Chamberlain, M. E. The Scramble for Africa. 2nd edition (Essex: Pearson Education Ltd., 1999). 144 pp, $17.80.
 
   

     The scramble for Africa is unquestionably a significant world history moment and the beginning of a hugely transformative process for Africans. This particular text is a second edition, based on the 1974 original. The author begins with an introductory chapter on the African background. The various regions of Africa are surveyed with brief introductions provided on various empires and trade networks of the precolonial period. This chapter appears to have undergone little revision in this second edition. Though eminently readable and sensibly organized, the tone is very heavily infused with 1970s nationalist vigor. The author reiterates throughout the chapter that though Europeans once thought Africa had no history beyond the history of non-Africans within Africa, it does indeed have a rich history of its own. None of the material is erroneous, or even superfluous, but it is presented with a tone that now seems old-fashioned.

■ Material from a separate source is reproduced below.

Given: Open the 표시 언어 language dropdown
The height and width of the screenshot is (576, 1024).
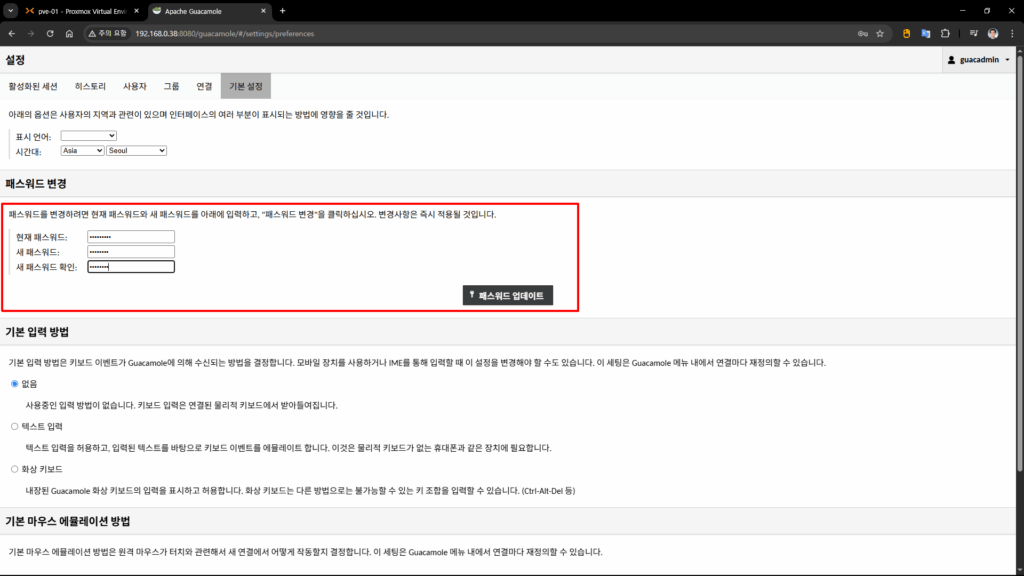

     This chapter is followed by one on the Victorian image of Africa. This is a strong chapter that does a fine job describing various factors, such as slavery, technology, scientific racism, and humanitarianism, which impacted England's image of Africa. The author argues that such factors influenced both the public and private images of Africa; images that were often intertwined. Yet the focus upon Victorian England alone seems a significant shortcoming. No doubt many of these factors had an influence on all the future colonial powers of western Europe, but it is the reader who must make such thematic assumptions. One gains no understanding of how such themes influenced the intellectual climate of other portions of western Europe, nor of how such aspects such as nationalism or denominationalism may have proscribed such themes. This reviewer feels that the coverage of this chapter is illustrative of two significant and interwoven shortcomings that are echoed throughout the text.

     Firstly, the title of the book is a misnomer. It is, in fact, not an examination of the scramble for Africa, but rather a history of a scramble for Africa--the British scramble. This is not necessarily negative; an understanding of the British role in the scramble is certainly important. But the title does make grander claims than the brief text delivers. (In fairness, this is common to books on colonial Africa.) If one approaches the text seeking discussion of the scramble on a continental scale, one will be disappointed. However, if one approaches the text with the aim of understanding the British role in the scramble, this book will provide a wonderful introduction to the subject.

     Secondly, and relatedly—yet far more importantly—the British are the only historical actors that are portrayed in a more than one-dimensional fashion. The French, Germans, and Portuguese are passively mentioned as they frustrate British ambitions, accept boundaries, or are occasionally defeated in colonial skirmishes. Africans are likewise reactive actors, almost ethereal in their passivity, maneuvering around the active British. The frequency in the mention of Africans seems appropriate. But African agency, interests, and strategies unquestionably need to be more sophisticatedly addressed.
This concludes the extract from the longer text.